**Teks Bacaan:**

■ ■ ■ ■ ■

Isi Artikel |
Filsafat Pendidikan
Merdeka Belajar untuk Kebahagiaan
Pendidikan seyogianya membawa manusia merefleksikan kebermaknaan hidup dan keutuhan manusia sebagai mahluk ber-Tuhan dan ber-masyarakat sebagai fokus pendidikan dan mengisi spektrum kemanusiaan.
Oleh Anita Lie
Mengapa manusia mesti belajar? Sejarah menggambarkan upaya manusia untuk menyadari realitas diri dan lingkungannya serta untuk bertumbuh dalam relasinya dengan lingkungan alam dan sesamanya.
Untuk mencapai kesadaran ini, manusia belajar melontarkan pertanyaan-pertanyaan dan berupaya menjawab pertanyaan-pertanyaan yang muncul. Sebagian pertanyaan yang tidak terjawab disisihkan dan dititipkan kepada masa depan.
Namun, kesadaran tersebut juga akan bersinggungan, bertumbukan serta berkelindan dengan kesadaran-kesadaran dari manusia lain. Untuk mengatur secara kolektif proses pencapaian kesadaran itu, manusia membangun suatu sistem pendidikan. Melalui sistem pendidikan, manusia dikondisikan sebagai pemelajar yang mampu menjadi terang bagi masyarakat dengan berbagai kemuliaan dan patologinya.
Melalui sistem pendidikan, manusia dikondisikan sebagai pemelajar yang mampu menjadi terang bagi masyarakat dengan berbagai kemuliaan dan patologinya.
Jadi membelenggu
Sayangnya, dalam perkembangannya sistem ini terus menambah mekanisme pengaturan yang semula bertujuan baik tetapi kemudian justru makin membelenggu kemerdekaan manusia untuk belajar.
Untuk apa manusia belajar? Secara esensial, manusia belajar untuk menjadi bahagia dan membawa kebahagiaan bagi manusia lain. Bahwa kemudian ada variasi interpretasi dan reduksi makna kebahagiaan itu sendiri tidak terlepas dari perbedaan pemahaman dan pengalaman para aktor dalam suatu sistem pendidikan.
Secara esensial, manusia belajar untuk menjadi bahagia dan membawa kebahagiaan bagi manusia lain.
Dalam perjalanannya mencapai satu versi kebahagiaan, manusia justru bisa menciptakan lembah kekelaman bagi manusia lain dalam spektrum yang paling primitif seperti dalam perang dan penindasan manusia lain sampai dengan yang paling canggih melalui terobosan-terobosan bioteknologi.
Lembah kekelaman juga terjadi melalui kecanggihan intelegensi manusia justru karena kegagalan manusia memahami alam semesta dan mengatur laku hidupnya sesuai dengan tanda-tanda alam.
Menjadi Tuhan
Dalam bukunya, Homo Deus: A Brief History of Tomorrow, Yuval Noah Harari mengingatkan, menuju abad-abad selanjutnya, bencana kelaparan, perang, dan penyakit tidak akan lagi menjadi ancaman yang lebih serius daripada ambisi manusia menjadi Tuhan melalui kemajuan bioteknologi.

■ ■ ■ ■ ■

**Data Tercatat:**

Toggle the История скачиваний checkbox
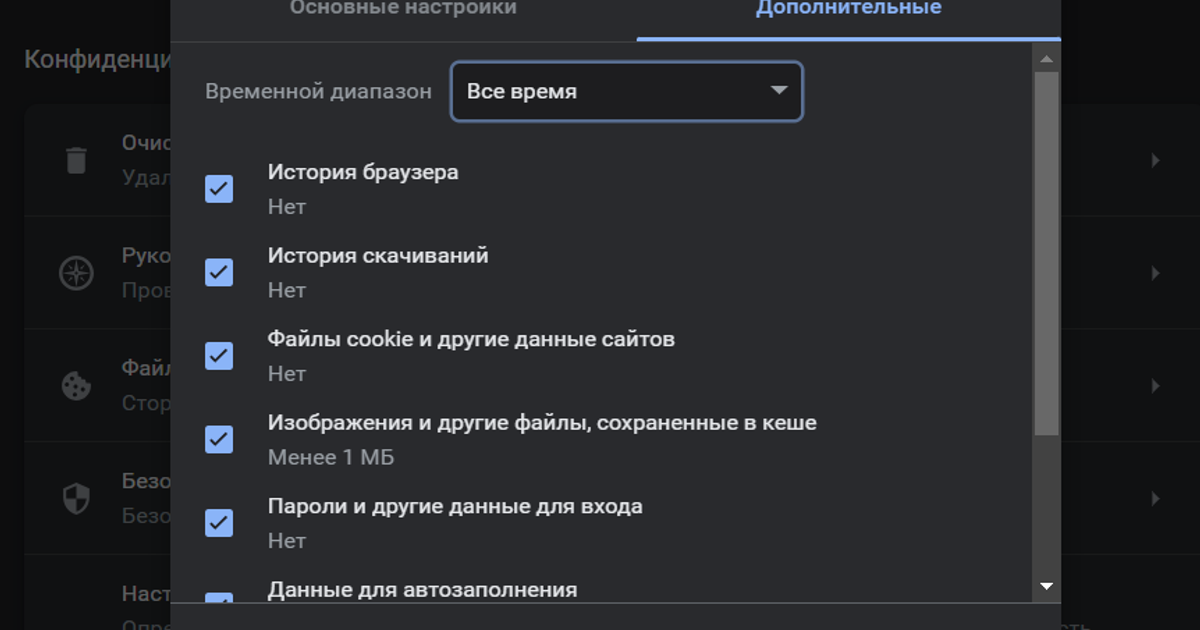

■ ■ ■ ■ ■

**Soal Latihan:**
Sunting bagian teks bacaan dari "Jadi membelenggu" sampai "dalam suatu sistem pendidikan." dengan mengganti "membelenggu" menjadi "mengekang". Baris-baris data di atas merupakan bahan tersendiri, terpisah dari teks bacaan.

**Kolom Jawaban:**
Jadi mengekang
Sayangnya, dalam perkembangannya sistem ini terus menambah mekanisme pengaturan yang semula bertujuan baik tetapi kemudian justru makin mengekang kemerdekaan manusia untuk belajar.
Untuk apa manusia belajar? Secara esensial, manusia belajar untuk menjadi bahagia dan membawa kebahagiaan bagi manusia lain. Bahwa kemudian ada variasi interpretasi dan reduksi makna kebahagiaan itu sendiri tidak terlepas dari perbedaan pemahaman dan pengalaman para aktor dalam suatu sistem pendidikan.